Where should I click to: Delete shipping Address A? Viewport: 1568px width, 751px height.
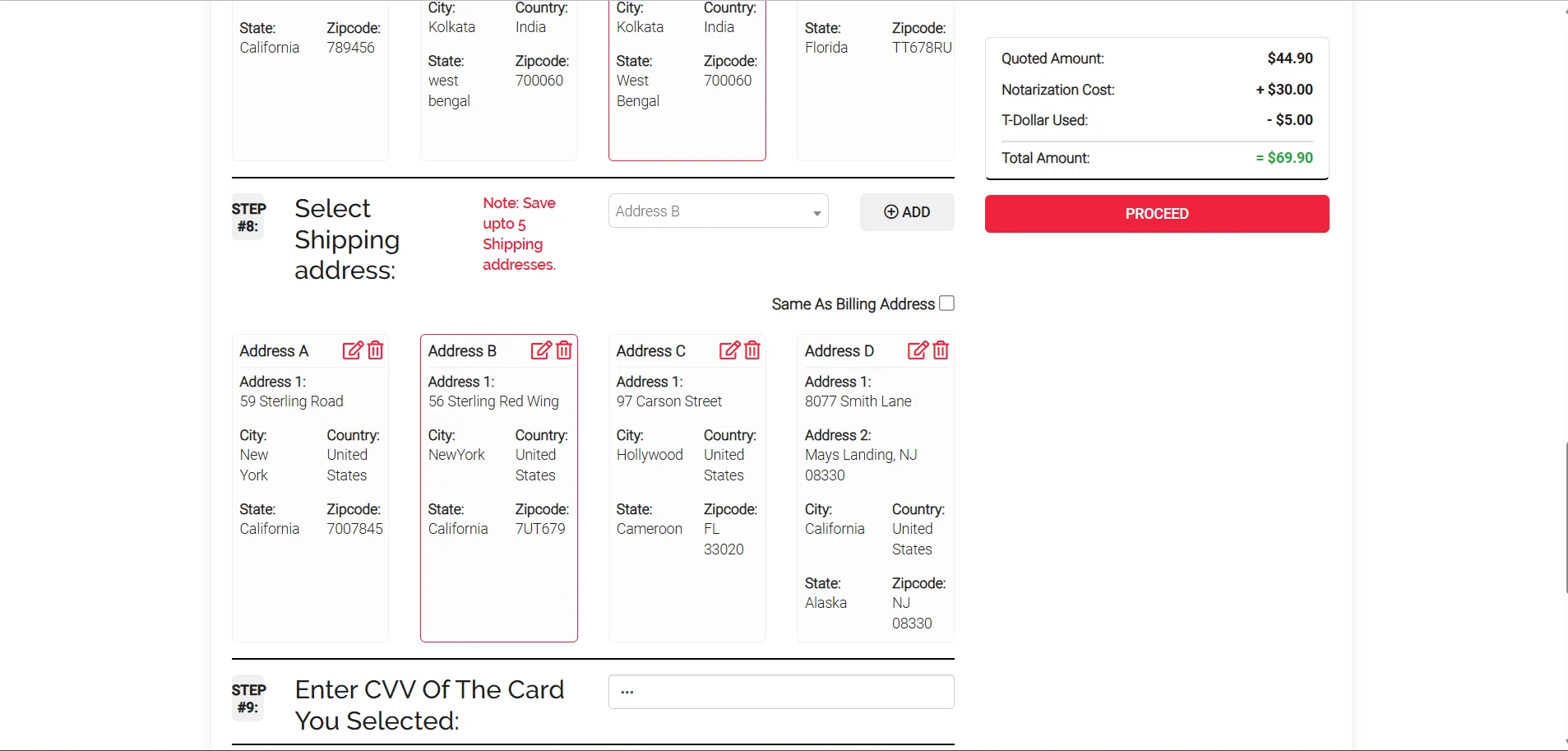[376, 350]
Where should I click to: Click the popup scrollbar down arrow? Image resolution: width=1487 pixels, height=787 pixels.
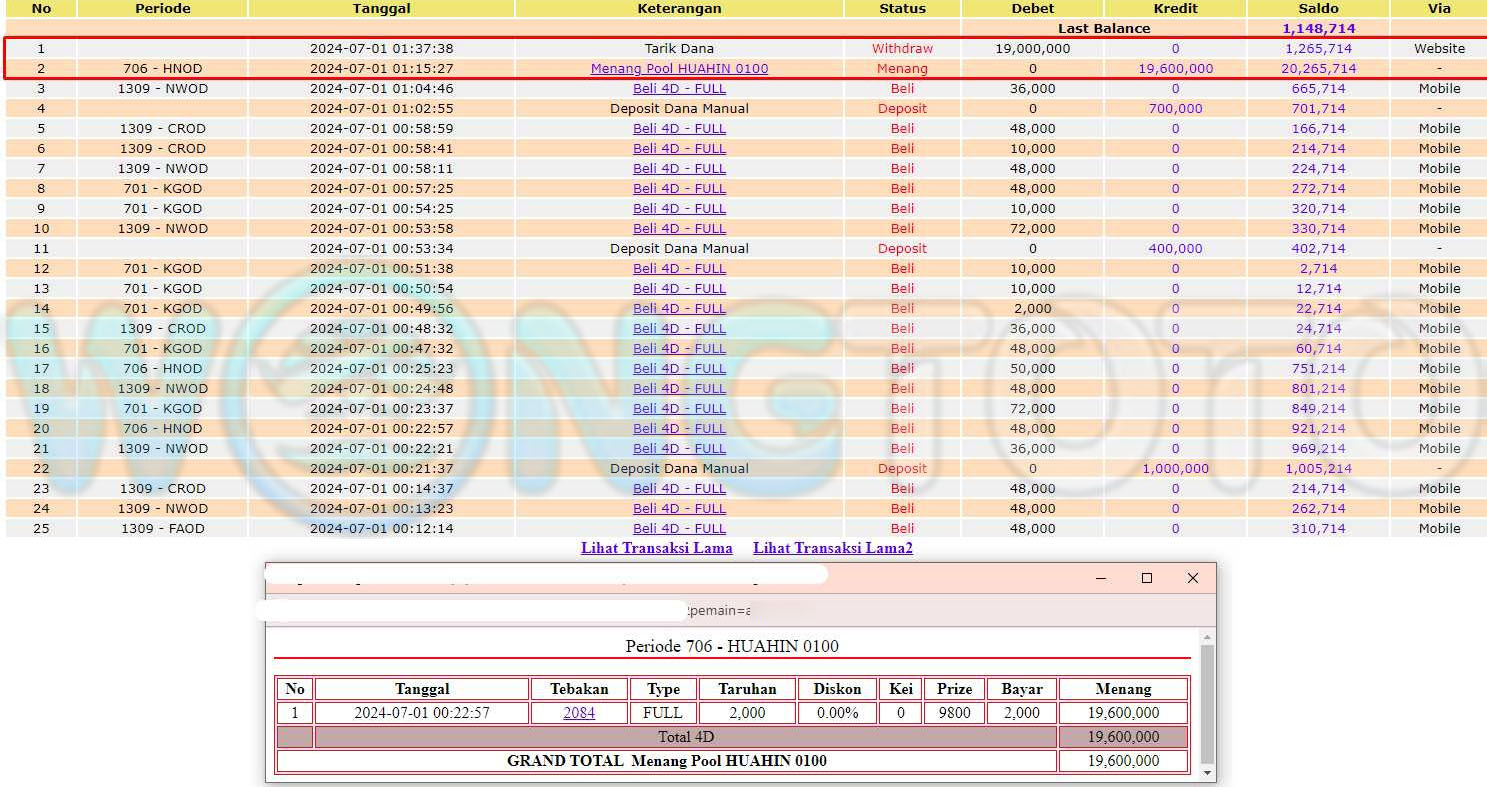pyautogui.click(x=1208, y=773)
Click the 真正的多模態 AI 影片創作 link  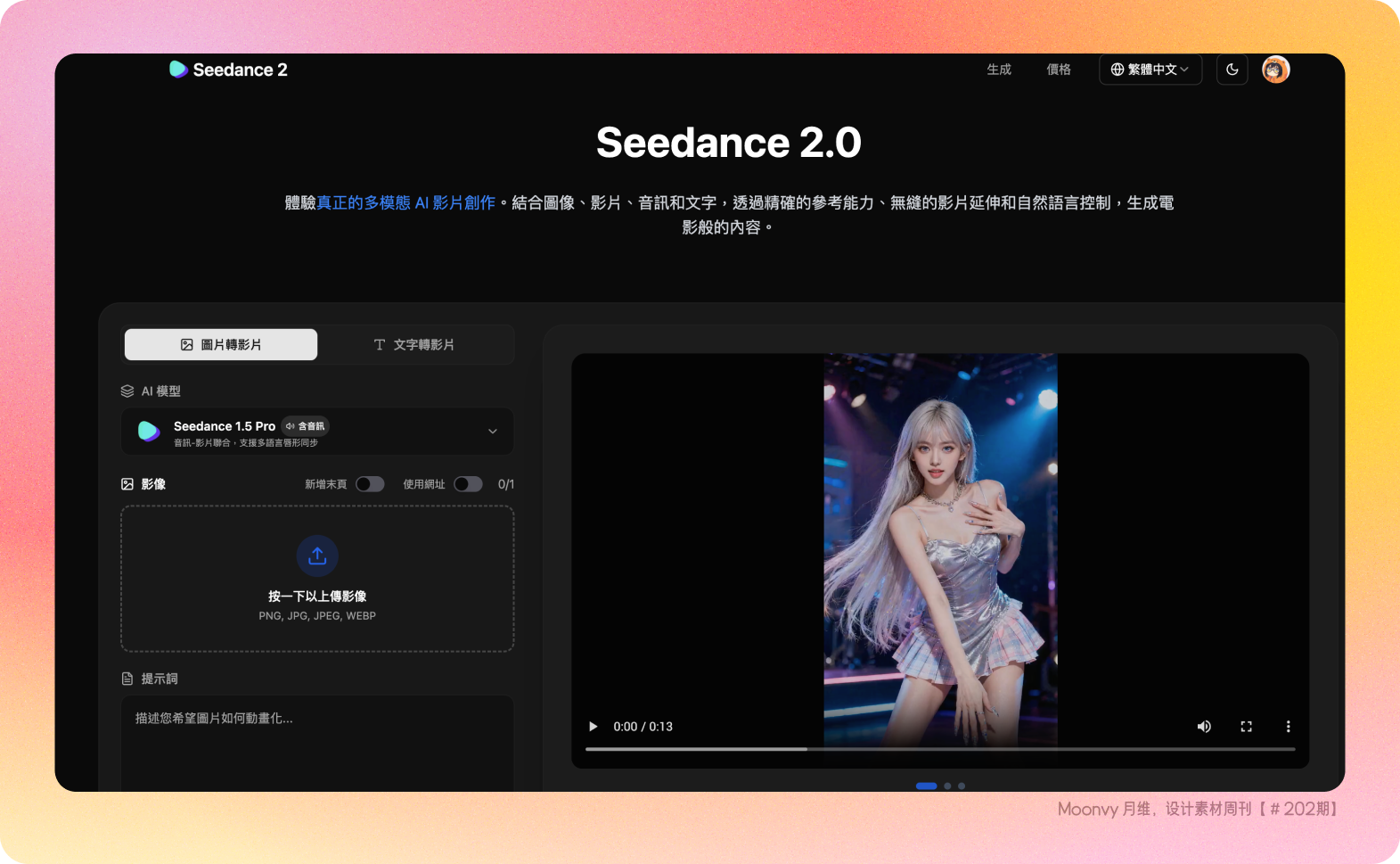coord(405,203)
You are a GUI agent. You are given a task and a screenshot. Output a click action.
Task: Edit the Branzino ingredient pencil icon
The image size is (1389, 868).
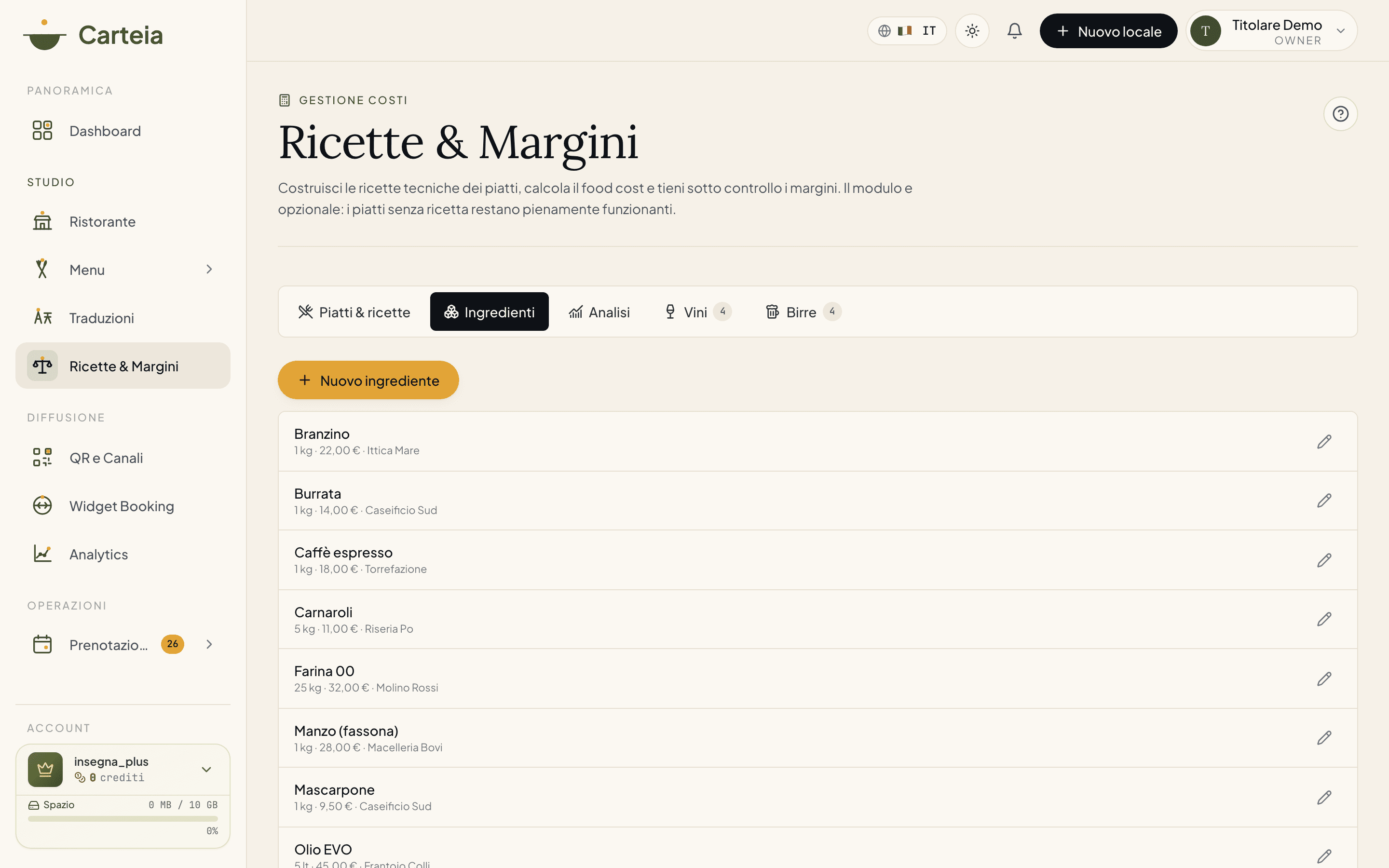[x=1323, y=441]
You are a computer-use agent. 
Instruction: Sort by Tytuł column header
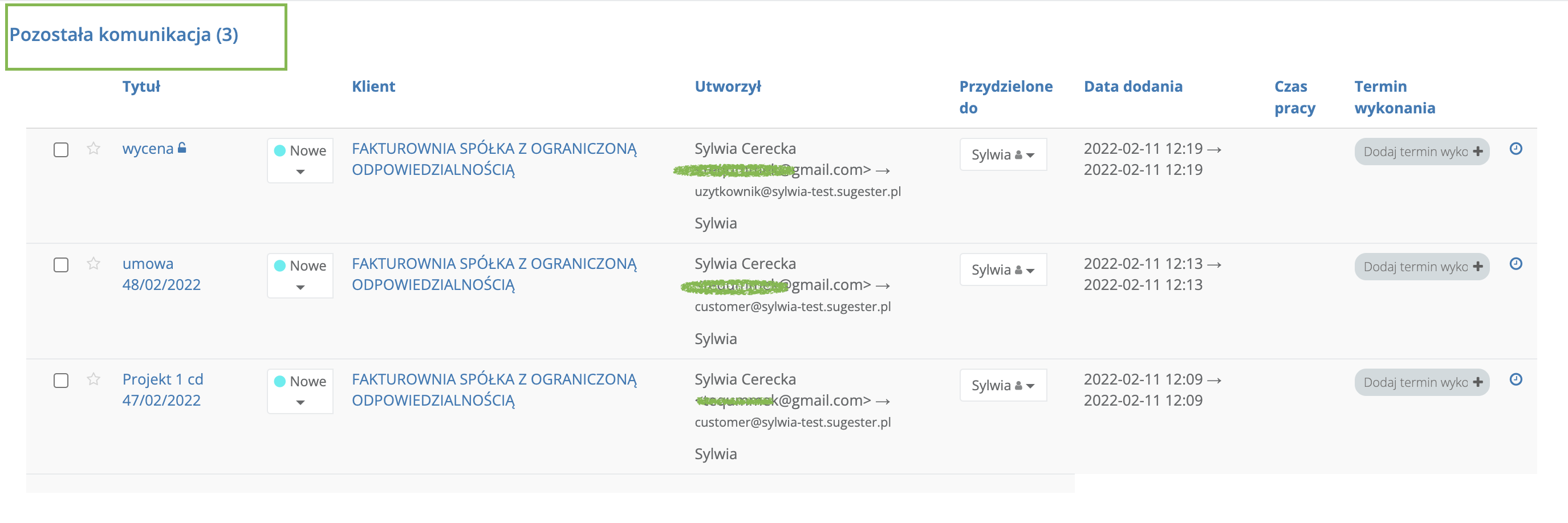141,87
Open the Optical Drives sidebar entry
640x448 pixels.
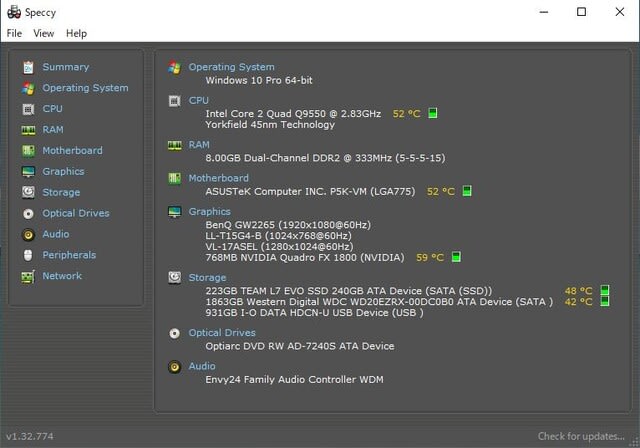pyautogui.click(x=76, y=213)
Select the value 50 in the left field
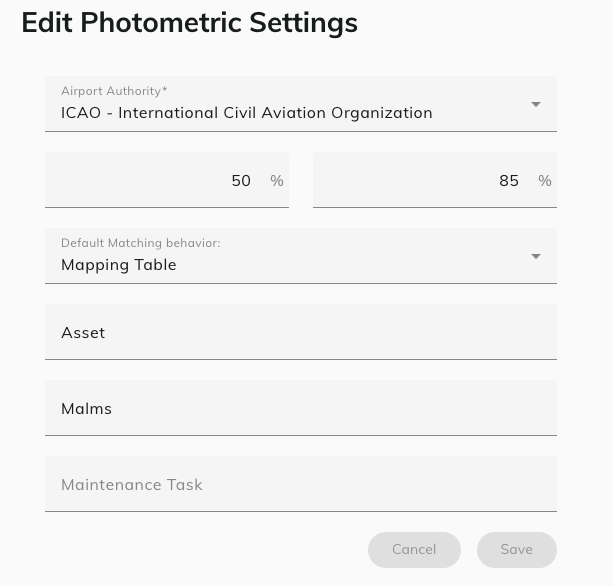 (241, 181)

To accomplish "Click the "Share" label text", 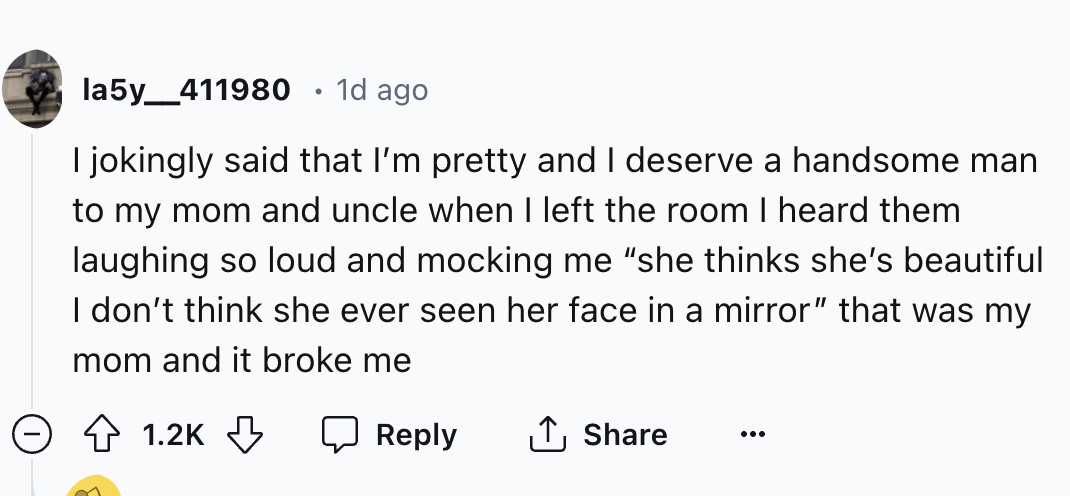I will (x=625, y=435).
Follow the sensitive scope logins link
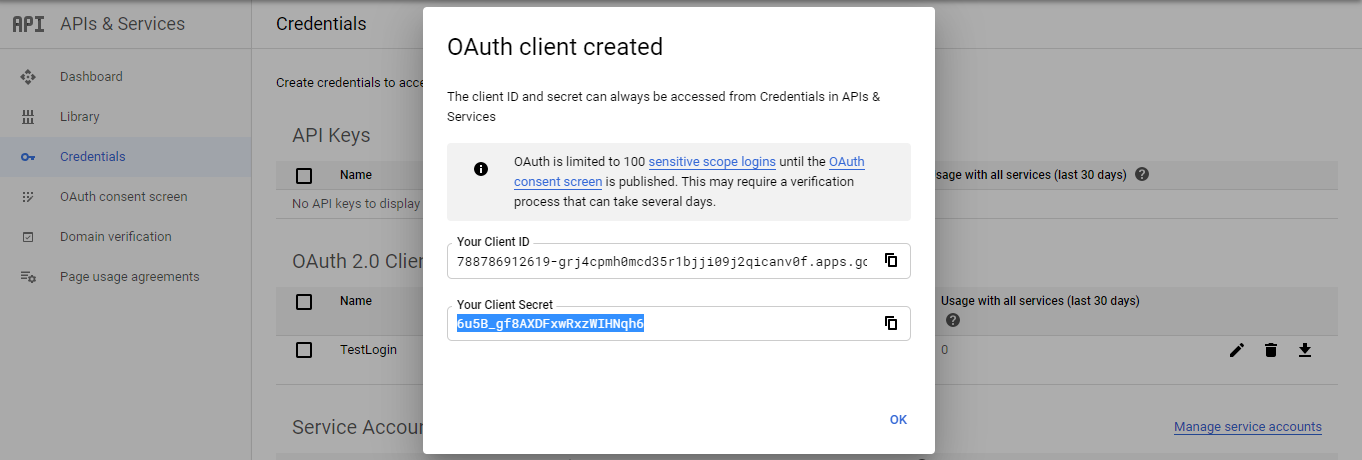 (712, 162)
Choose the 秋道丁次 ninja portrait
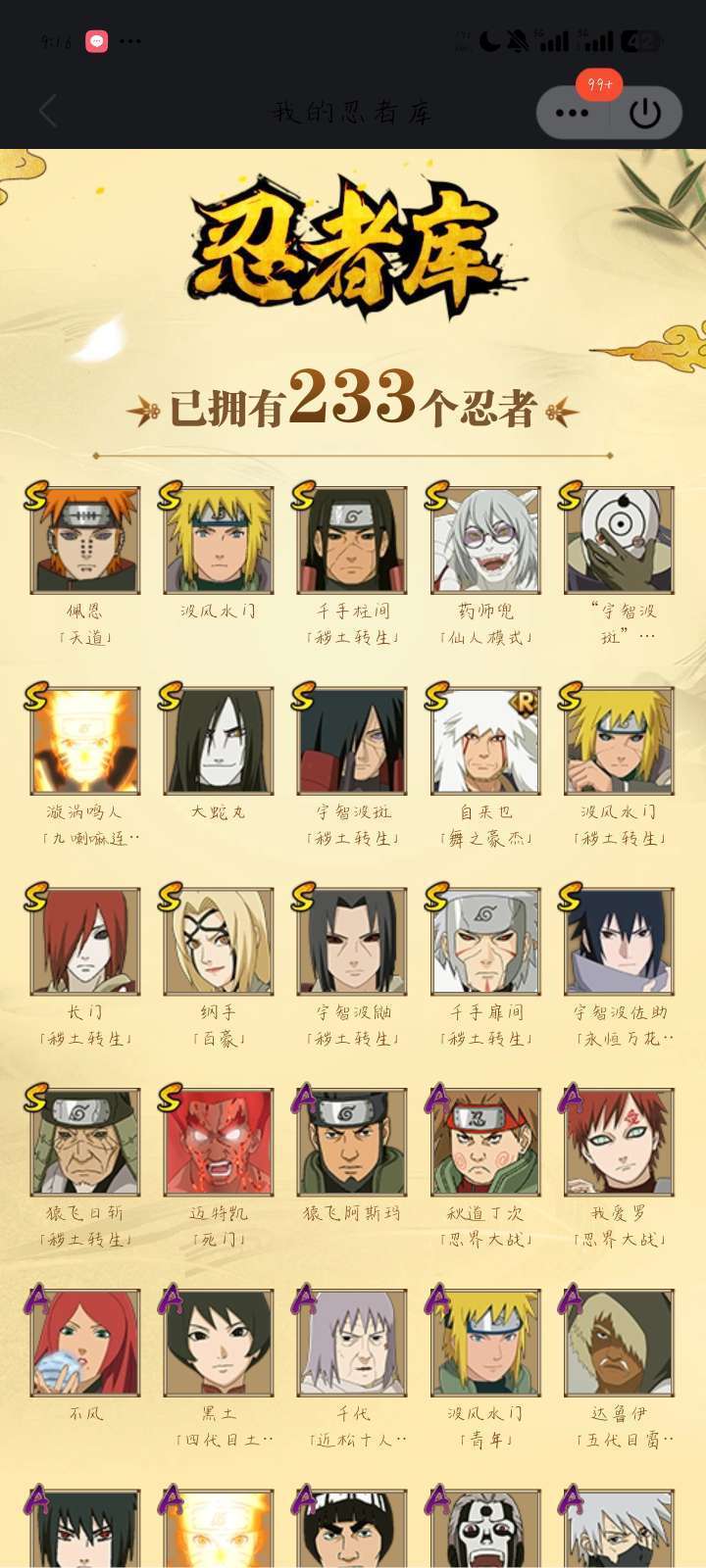 [x=485, y=1143]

=-=-=

:: Exercise ::
Search the entries for the word "agent". Copy each line where it appears.

:: Result for this exercise ::
You are a GUI agent. You are given a task and a screenshot. Output a click action.
You are a computer-use agent. 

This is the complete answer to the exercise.